In 1938, Lord Weidenfeld arrived a penniless child in Britain, but the important thing was that he was alive. He had escaped Nazi occupied Austria and the fate that awaited him as a Jewish person in a concentration camp. Weidenfeld arrived in Britain by train just a year before the start of WWII, on behalf of the Quakers and other Christian denominations that worked to rescue children from the Nazis. Weidenfeld who is now 95-years-old is incredibly grateful for the risk taken by those who rescued him, and expressed that it is his duty to repay members of the faith that saved his life so many years ago.
“I had a debt to repay. It applies to so many young people who were on the Kindertransports. It was Quakers and other Christian denominations who brought those children to England.”

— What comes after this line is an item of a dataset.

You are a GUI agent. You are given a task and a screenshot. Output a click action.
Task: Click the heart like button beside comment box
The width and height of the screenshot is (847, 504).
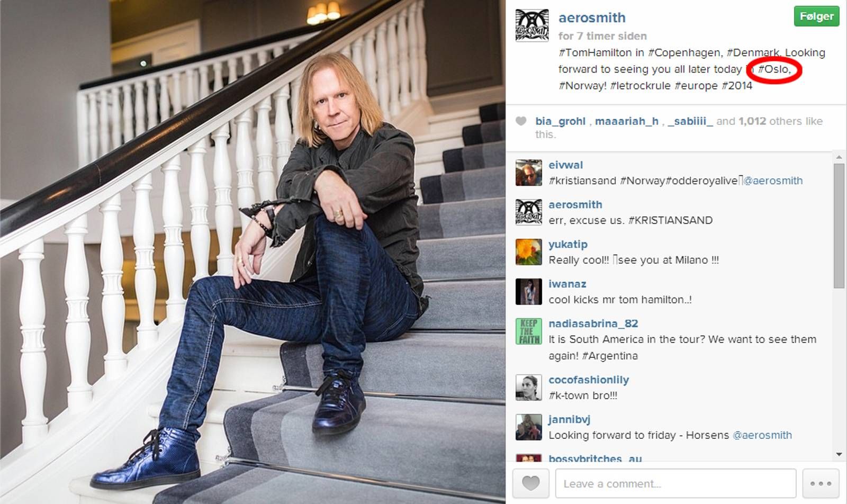pos(531,483)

“It was a very high-minded operation and we Jews should also be thankful and do something for the endangered Christians.”

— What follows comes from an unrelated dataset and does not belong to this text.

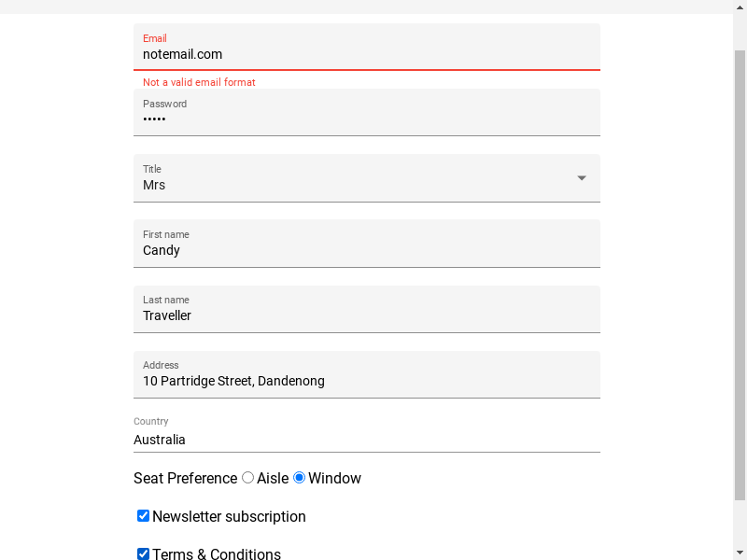Click the Email field with notemail.com

(x=367, y=48)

Weidenfeld – who went on to establish the hugely successful Weidenfeld and Nicolson publishing business in 1948 – has set up the Weidenfeld Safe Havens Fund, which last week successfully flew 150 Syrian Christians to Poland. The fund plans to offer 12 to 18 months of support to help the refugees start a new life, and aims to rescue upwards of 2,000 people.
While Weidenfeld has come under some criticism for not trying to save Muslims as well, he says he wants to replicate the acts of Sir Nicholas Winton, the former British stockbroker whose funding of the Kindertransports program rescued him and 10,000 other Jewish children from Nazi persecution before the start of WWII. Weidenfeld defended his program saying “I can’t save the world, but there is a very specific possibility on the Jewish and Christian side.”